Roles of fibre fermentation in monogastric animals: 3. Dual action microbiome stimulator "Signis" maximises fibre fermentation

Wednesday, July 1, 2020


Roles of fibre fermentation in monogastric animals: 3. Dual action microbiome stimulator "Signis" maximises fibre fermentation


Jae Cheol Kim, technical manager ASPAC, AB Vista

 


In the previous editions, benefits of increasing post-ileal fibre fermentation through supplementation of β-1,4-endo-xylanase and the ability of xylanase + xylo-oligosaccharides to train microbiota to maximise fibre fermentation were discussed. AB Vista recently launched Signis in selected countries which is a complementary dual action microbiome stimulator that is designed to prepare the surface of dietary fibre be more digestible for fibre degrading bacteria and at the same time to train the microbiota to ferment fibre more efficiently. In this issue, a recent study comparing piglets' response to supplemental xylanase + xylo-oligosaccharides (Signis, AB Vista) with mannan-oligosaccharides and fructo-oligosaccharides will be discussed.
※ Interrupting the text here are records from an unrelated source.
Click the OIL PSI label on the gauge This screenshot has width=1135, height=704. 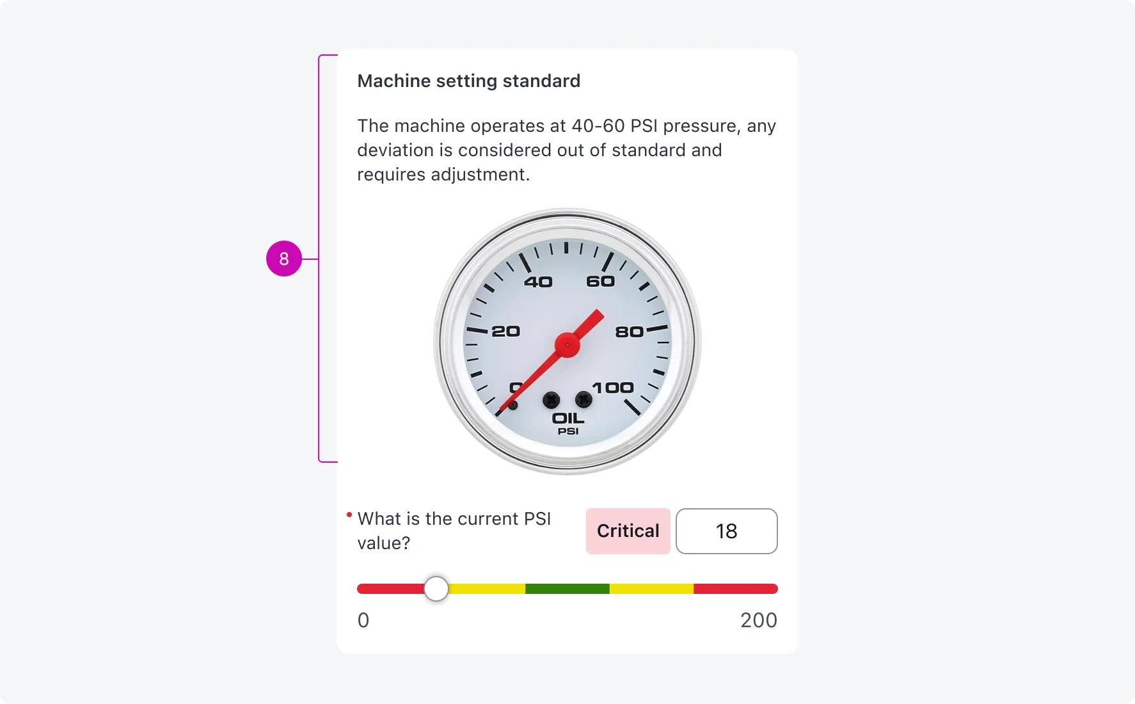click(x=568, y=423)
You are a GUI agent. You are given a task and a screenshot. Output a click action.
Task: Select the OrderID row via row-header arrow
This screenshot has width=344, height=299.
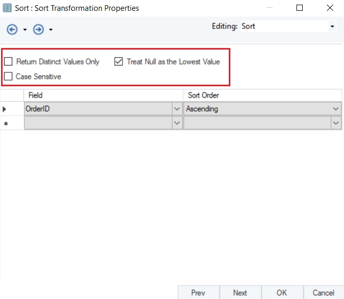[x=6, y=109]
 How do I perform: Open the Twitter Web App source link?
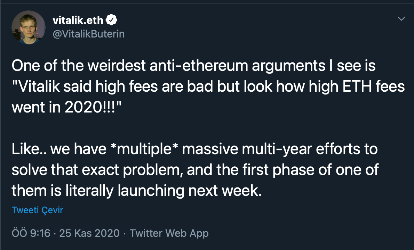(169, 233)
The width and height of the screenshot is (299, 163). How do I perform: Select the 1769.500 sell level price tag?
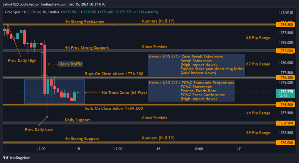pos(285,104)
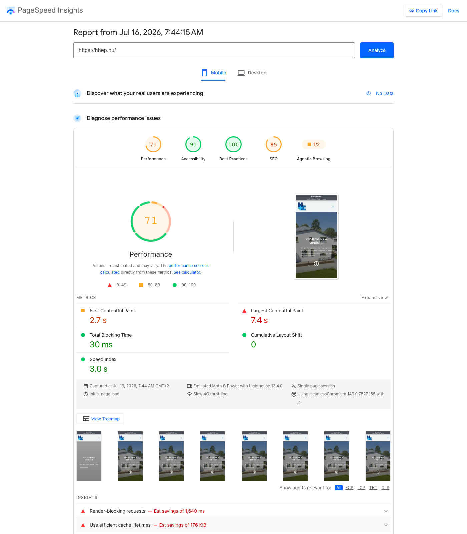Toggle Expand view for metrics
467x534 pixels.
pyautogui.click(x=375, y=298)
In a study by Cho et al. (2019ab, Advances in Animal Biosciences, In Press), a total of 144 piglets weaned at 28 days of age (initial body weight 7.5 ± 0.7kg) were allocated to 6 treatment groups (Figure 1). Three-phase feeding were applied (14 days each) and all diets were formulated to meet or exceed NRC nutrient requirements of piglets (NRC 2012). No antimicrobial growth promotors were included and total diet zinc levels were maintained to less than 150 ppm to meet the proposed EU standard effective from 2022. Piglets were housed either in a sanitary condition or a poorer sanitary condition. Sanitary condition is defined as rooms and pens were cleaned/disinfected before allocating piglets and poorer sanitary condition is defined as no cleaning and disinfection in a previously populated room. The design essentially mimics All-In All-Out system vs. continuous flow production system which are the two major systems used in commercial pork production. The study lasted for 6 weeks after weaning.

 


Figure 1.  Experimental design to test the efficacy of Signis, mannan oligosaccharides (MOS) and fructo-oligosaccharides (FOS) under sanitary and poorer sanitary c onditions. Inclusion level of additives: Signis 100g/MT, MOS 1kg/MT and FOS 2kg/MT following manufacturers recommendation.
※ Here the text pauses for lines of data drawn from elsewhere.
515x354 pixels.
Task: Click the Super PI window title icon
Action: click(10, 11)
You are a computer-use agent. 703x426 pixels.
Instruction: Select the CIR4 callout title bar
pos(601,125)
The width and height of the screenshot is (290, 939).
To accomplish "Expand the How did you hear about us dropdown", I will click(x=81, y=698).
Before looking at the results we tested whether rearing piglets in a poorer sanitary condition imposes any physiological and immunological challenges. As expected, piglets housed in a poorer sanitary condition were 1.3kg lighter (22.4 vs 21.1 kg, P<0.001) at the end of the 42 day trial, had higher plasma endotoxin and TNF-α levels (P<0.001), and increased diarrhea index (10.8 vs 4.7%, P<0.001, expressed as the proportion of days with diarrhea over 14 days post-weaning). These results indicate that the poorer sanitary conditions used in this experiment provoked a degree of nutritional and immunological responses.


The left-hand side graph in Figure 2 shows the average daily gain response to the treatments. The results clearly showed that ADG was significantly decreased when pigs are housed in a poorer sanitary condition but supplementation with Signis removed the loss of performance due to the sanitary challenge. At least part of this ADG response is explained by the reduction in pro-inflammatory cytokine TNF-a concentration in the plasma with feeding Signis to piglets housed in a poorer sanitary condition. The most likely explanation for these findings is that Signis stimulated proliferation of fibre fermenting microbiota and hence reduced the exposure to pathogenic bacterial challenge under poorer sanitary conditions, which translates to decreased nutrient partitioning to the immune system and subsequent inflammatory response. Interestingly, Signis improved ADG in piglets housed in both sanitary and poor sanitary conditions. This observation indicates that Signis also increased energy and nutrient extraction, with the result that the improved ADG observed under poorer sanitary conditions would be a combination of increased energy and nutrient extraction and lower energy and nutrient partitioning to the immune system. Another noticeable finding is that neither MOS nor FOS, commonly included to address weaning challenges, improved performance of piglets under poorer sanitary condition, despite their inclusion levels being 10- to 20-fold higher than Signis.

 

Figure 2.  Average daily gain and plasma TNF-α concentration in piglets housed either sanitary or poorer sanitary condition (denoted as P) and without/with supplementation of Signis, MOS or FOS (Cho et al., 2019 a, Advances in Animal Biosciences, In Press).
 

Fermentation characteristics of piglets measured in faecal samples are presented in Figure 3. Signis, MOS and FOS all increased production of volatile fatty acids and decreased production of branched chain fatty acids but Signis was more efficient in all cases. This finding, collectively with the performance and pro-inflammatory cytokine data, supports the notion that Signis stimulates fibre fermenting microbiota and hence increases energy extraction and reduces protein fermentation that is generally associated with pathogenic bacterial activity in the hind gut.

 


Figure 3.  Total volatile fatty acids (VFA) and branched chain fatty acids (BCFA) concentration in piglets housed either sanitary or poorer sanitary condition (denoted as P) and without/with supplementation of Signis, MOS or FOS (Cho et al., 2019b, Advances in Animal Biosciences, In Press).

 

To conclude the series of recent research highlights, enhancing fibre fermentation has number of beneficial effects including (1) increases energy extraction via production of short chain fatty acids, (2) promotes healthier microbial composition that leads to reduced susceptibility to pathogenic bacteria and thus subsequent inflammatory responses, and (3) reduces nutrient partitioning to the immune system which then directed to the protein and energy retention. More than 10 internal trials indicate that Signis as a dual action fibre fermenting microbiome stimulator can offer a consistent response in both wheat- and corn-soy-based diet and results in better performance and healthier microbial composition.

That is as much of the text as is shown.